◆ Input:
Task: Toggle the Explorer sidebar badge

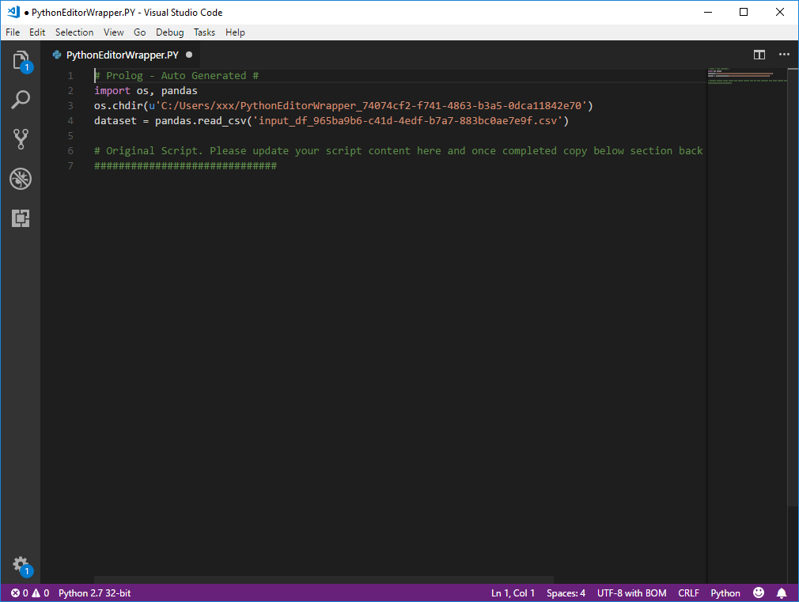Action: pos(26,68)
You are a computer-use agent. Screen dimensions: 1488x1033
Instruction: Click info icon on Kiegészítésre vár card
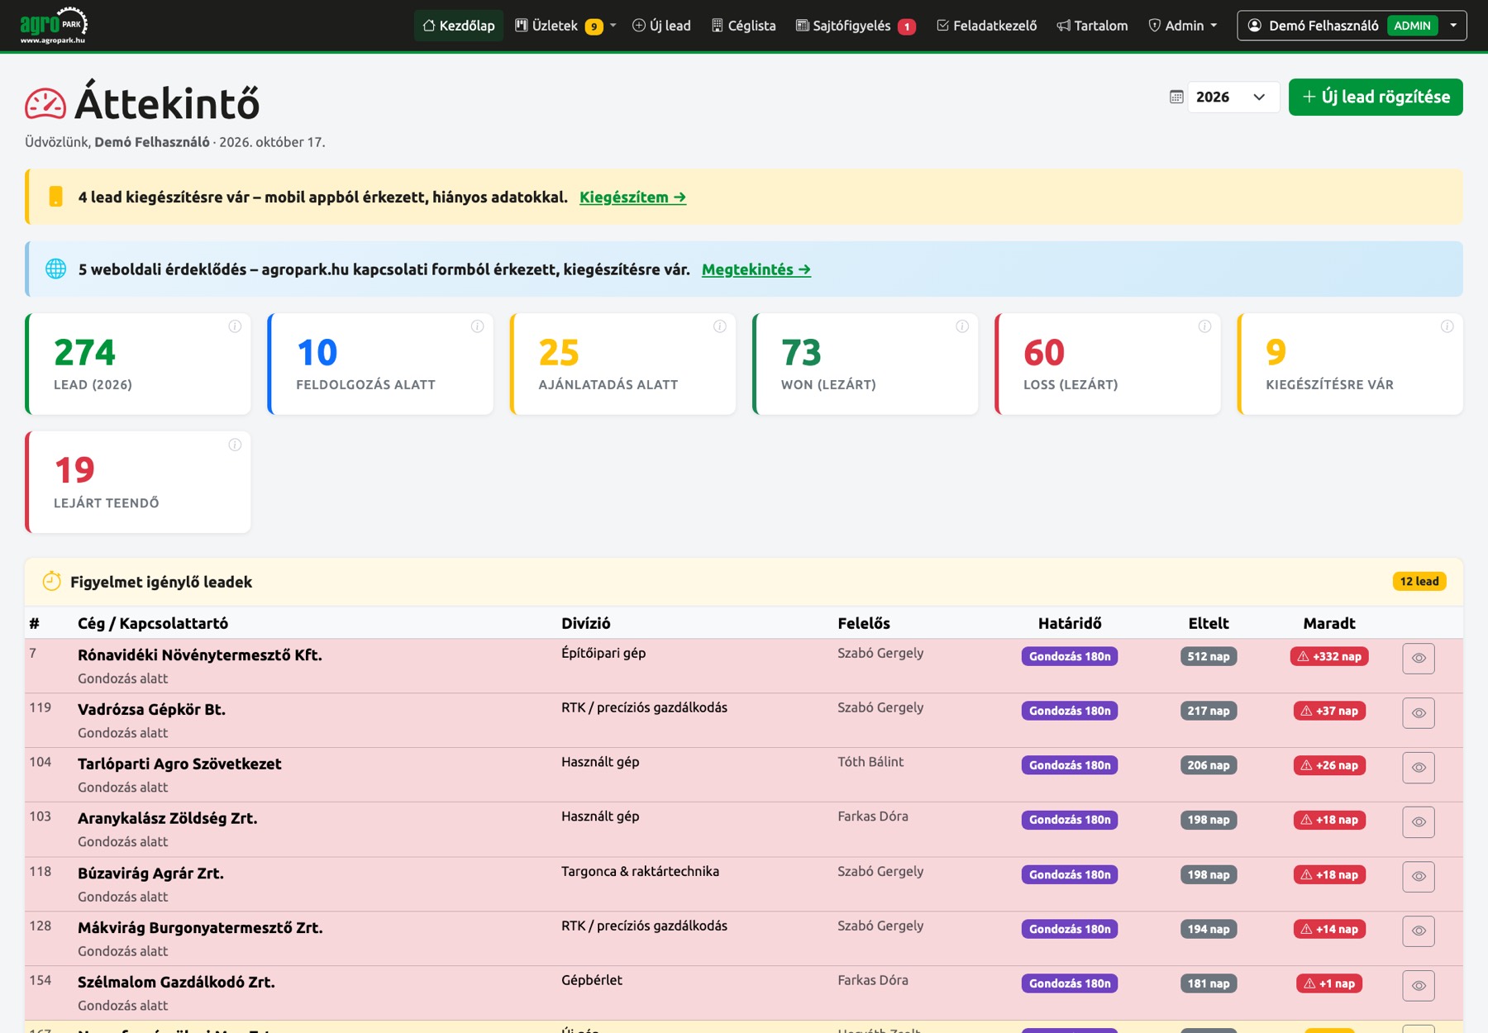[x=1447, y=326]
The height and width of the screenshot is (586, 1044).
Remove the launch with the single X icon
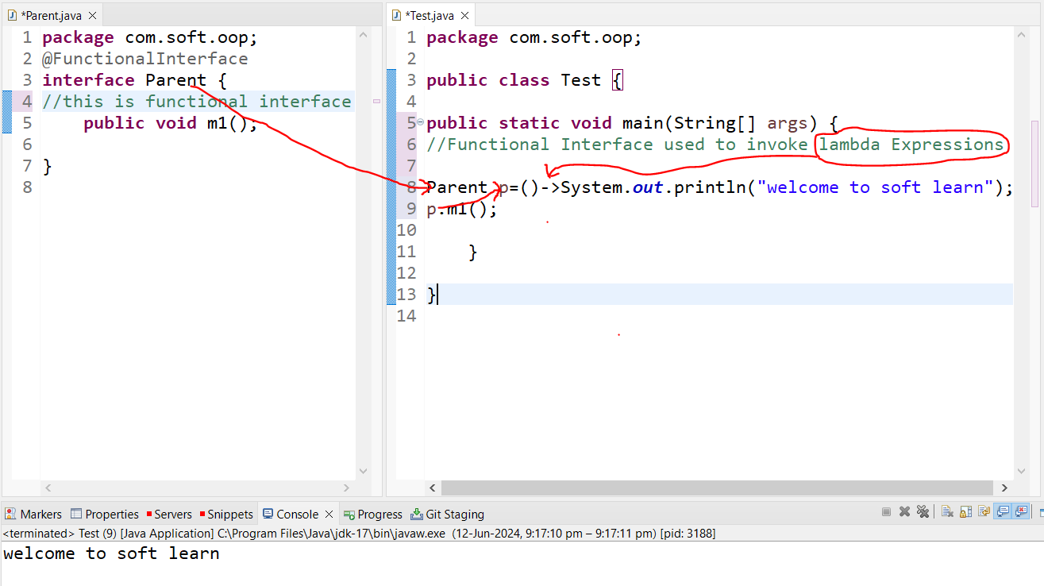pos(904,513)
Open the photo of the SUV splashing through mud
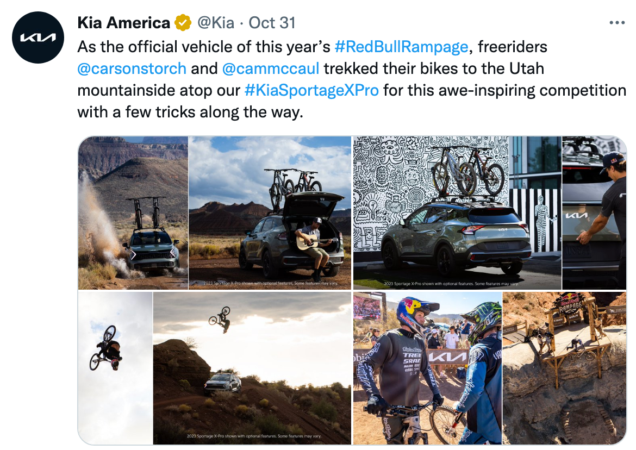Viewport: 636px width, 450px height. coord(133,213)
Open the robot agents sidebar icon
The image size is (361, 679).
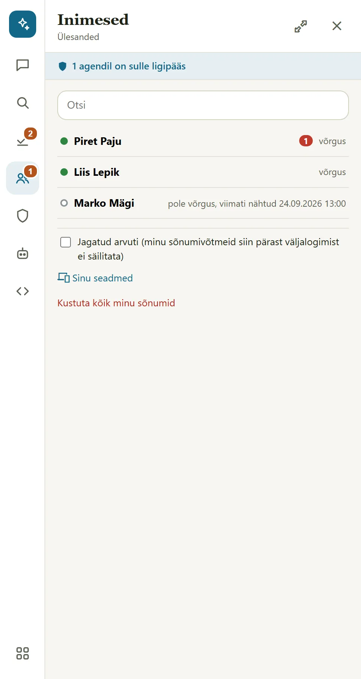[23, 253]
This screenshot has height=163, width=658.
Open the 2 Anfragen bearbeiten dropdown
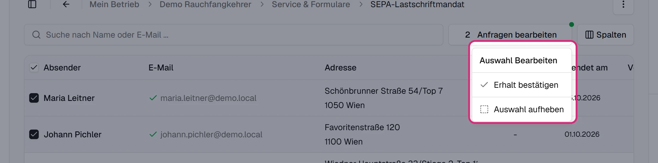pyautogui.click(x=511, y=35)
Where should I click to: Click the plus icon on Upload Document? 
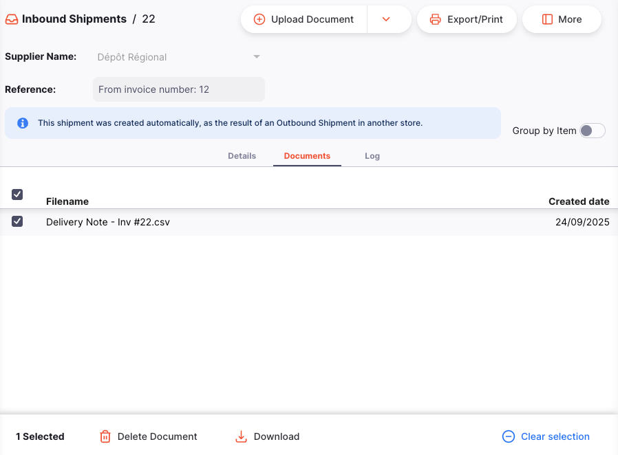coord(259,19)
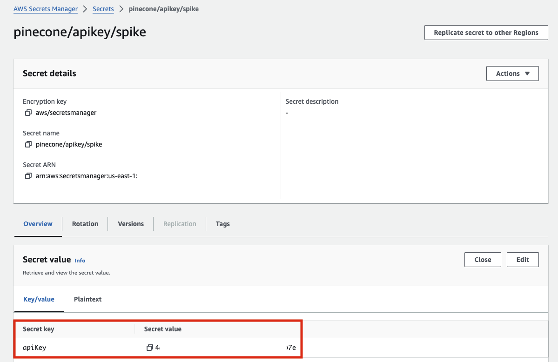Copy the Secret ARN to clipboard

(x=28, y=176)
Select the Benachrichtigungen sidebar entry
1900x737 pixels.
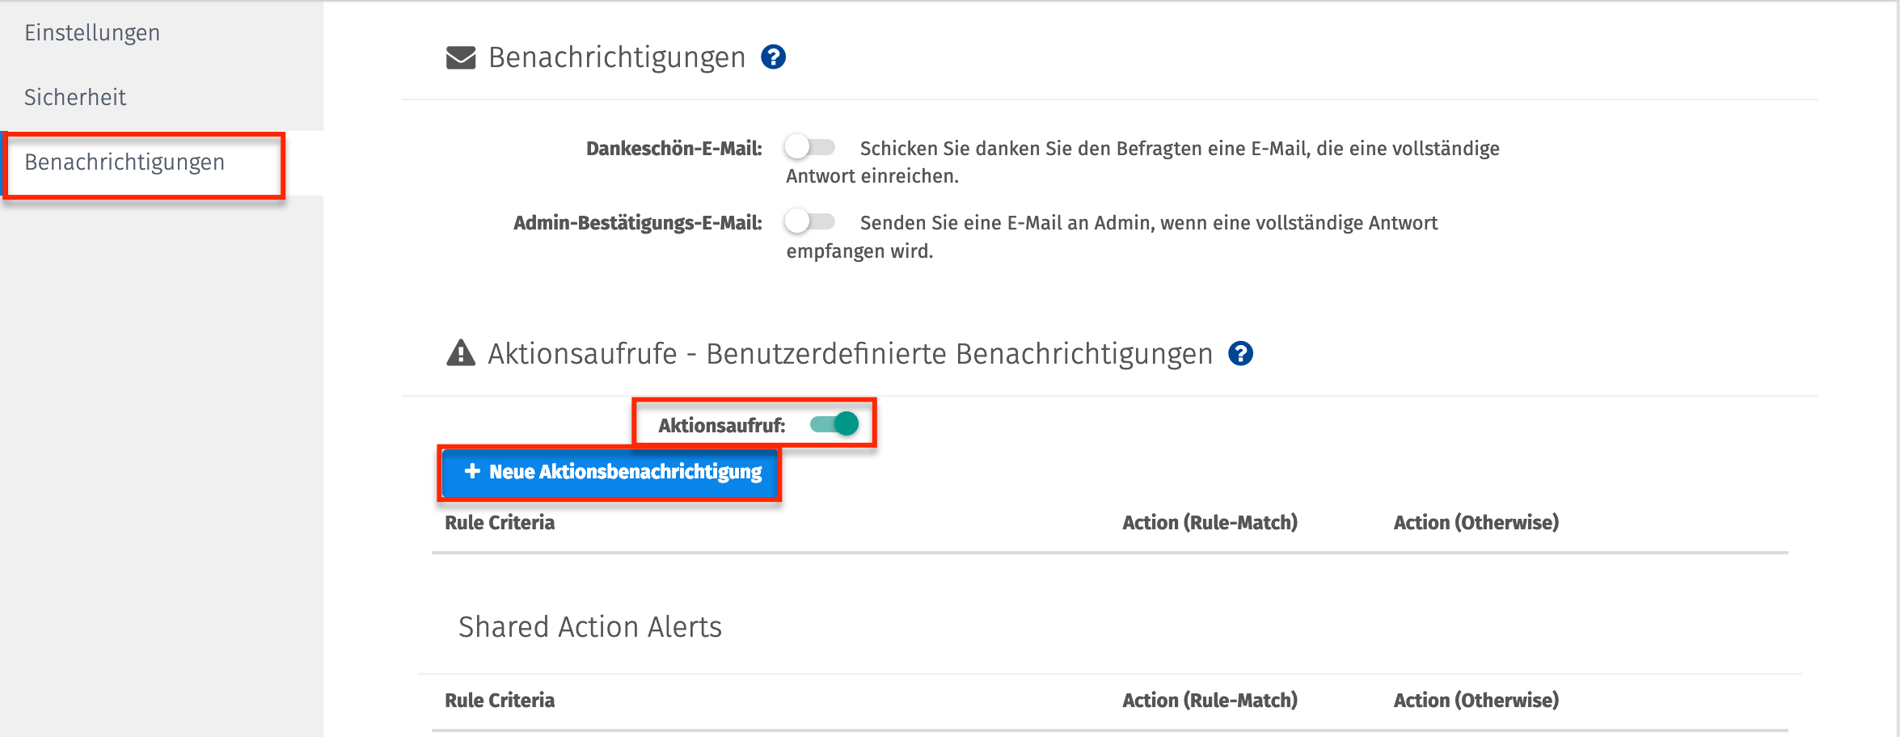pyautogui.click(x=125, y=163)
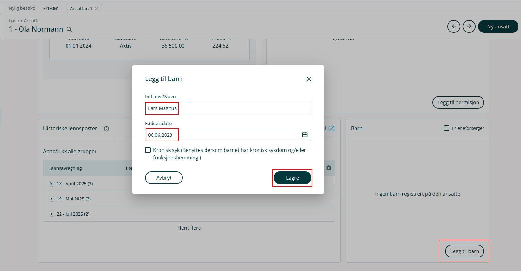Go to previous employee with left arrow
This screenshot has width=521, height=271.
[x=454, y=26]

◆ Task to carry out:
Without the pictures, write out the entire listing exactly.

◆ Answer area:
Task: Toggle the Explorer sidebar badge

Action: pos(26,68)
You are a computer-use agent. Screen dimensions: 1488x1033
Instruction: Click info icon on Kiegészítésre vár card
[x=1447, y=326]
The height and width of the screenshot is (586, 1044).
Remove the launch with the single X icon
pos(904,513)
Open the photo of the SUV splashing through mud
Viewport: 636px width, 450px height. coord(133,213)
Open the robot agents sidebar icon
The image size is (361, 679).
[23, 253]
This screenshot has height=163, width=658.
Open the 2 Anfragen bearbeiten dropdown
pyautogui.click(x=511, y=35)
Where should I click to: Click the plus icon on Upload Document? 
coord(259,19)
Copy the Secret ARN to clipboard

(x=28, y=176)
Select the Benachrichtigungen sidebar entry
1900x737 pixels.
pyautogui.click(x=125, y=163)
Go to previous employee with left arrow
This screenshot has width=521, height=271.
[x=454, y=26]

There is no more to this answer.